We think there is such a difference in the different classes of instruments affected by the act as to justify the Legislature in prescribing a different rate therefor, and that it cannot be said that such classification is arbitrary and without such distinction as to render same beyond power of the Legislature to make. However, we do not think the section of the Constitution invoked applies to taxes of this character, because it is a tax upon the privilege of registering the instruments enumerated upon the terms prescribed by the statute, payable upon the mortgagee availing himself of the benefits of the registration laws of this state and the exemptions granted under this act. Pocahontas Consol. Coll. Co.v. Com., supra; 18 Op. Atty. Gen. 491; State v. Topeka,36 Kan. 76, 12 P. 310, 59 Am. Rep. 529; People v. Trust Co. ofAmerica, 205 N.Y. 74, 98 N.E. 207; Saville v. Valley Ry. Power Co., 114 Va. 444, 76 S.E. 954; Orr v. Sutton, 119 Minn. 193, 137 N.W. 973, 42 L. R. A. (N. S.) 146; People ex rel.Bowen v. Moeller, 171 Mich. 547, 137 N.W. 245; State v. Ala.Fuel Iron Co., 188 Ala. 487, 66 So. 169, L. R. A. 1915A, p. 185. Being, then, a tax upon a civil privilege, the authorities cited by plaintiffs do not apply.

A similar question was determined by this court inMcGannon, Adm'r, v. State ex rel. Trapp, 33 Okla. 145,124 P. 1063, Ann. Cas. 1914B, 620, where the court was construing the act of May 26, 1908 (Laws 1907-08, c. 81, art. 11), which imposed a tax upon inheritances, *Page 541 and it was there held that such tax was not a tax upon property, but upon the transitus of property, and therefore was not in conflict with section 5 of article 10 of the Constitution.
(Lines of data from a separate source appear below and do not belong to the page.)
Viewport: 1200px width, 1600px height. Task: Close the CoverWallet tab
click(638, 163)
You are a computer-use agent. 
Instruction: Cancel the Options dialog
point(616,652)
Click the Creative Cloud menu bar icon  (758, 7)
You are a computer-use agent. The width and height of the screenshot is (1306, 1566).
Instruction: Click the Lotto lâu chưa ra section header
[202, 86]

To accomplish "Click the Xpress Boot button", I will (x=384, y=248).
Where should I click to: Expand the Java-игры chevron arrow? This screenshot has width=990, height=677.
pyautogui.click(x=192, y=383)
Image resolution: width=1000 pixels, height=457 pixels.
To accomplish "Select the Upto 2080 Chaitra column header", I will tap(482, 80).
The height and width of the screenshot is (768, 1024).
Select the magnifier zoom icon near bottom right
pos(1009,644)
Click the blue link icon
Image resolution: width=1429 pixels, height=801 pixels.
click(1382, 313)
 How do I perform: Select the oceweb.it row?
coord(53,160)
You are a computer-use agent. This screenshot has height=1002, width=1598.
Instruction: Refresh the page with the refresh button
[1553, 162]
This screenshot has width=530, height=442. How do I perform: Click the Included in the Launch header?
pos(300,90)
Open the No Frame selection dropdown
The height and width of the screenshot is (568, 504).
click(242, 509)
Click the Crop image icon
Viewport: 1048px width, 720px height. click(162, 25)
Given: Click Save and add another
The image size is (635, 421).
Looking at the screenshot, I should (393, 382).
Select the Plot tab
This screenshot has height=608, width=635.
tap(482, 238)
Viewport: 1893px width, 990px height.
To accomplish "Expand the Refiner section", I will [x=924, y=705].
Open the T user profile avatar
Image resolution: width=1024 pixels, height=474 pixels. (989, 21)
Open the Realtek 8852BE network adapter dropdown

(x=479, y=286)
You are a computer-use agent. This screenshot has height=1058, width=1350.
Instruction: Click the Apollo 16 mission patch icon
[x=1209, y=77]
It is urged with a great deal of vigor that under the original act mortgages for more than three years and less than five years were not subject to the tax, and that both the original and the amended acts expressly exempted from their operation supplemental mortgages attaching the lien of the original mortgage to property not covered by it, without increasing the indebtedness secured, and also exempted mortgages by any domestic transportation, transmission, or industrial corporation to secure an issue of bonds where the proceeds thereof were to be used in the construction or improvement of property that would be subject to an ad valorem tax in this state. The language of section 4 of the original act is that:

"A tax of fifty cents for each one hundred dollars and each remaining major fraction thereof where such mortgage is for five years or more; and thirty cents for each one hundred dollars where such mortgage is for less than five years and not more than three years, and when the same is for less than three years, twenty cents for each one hundred dollars of the principal debt or obligation. * * *"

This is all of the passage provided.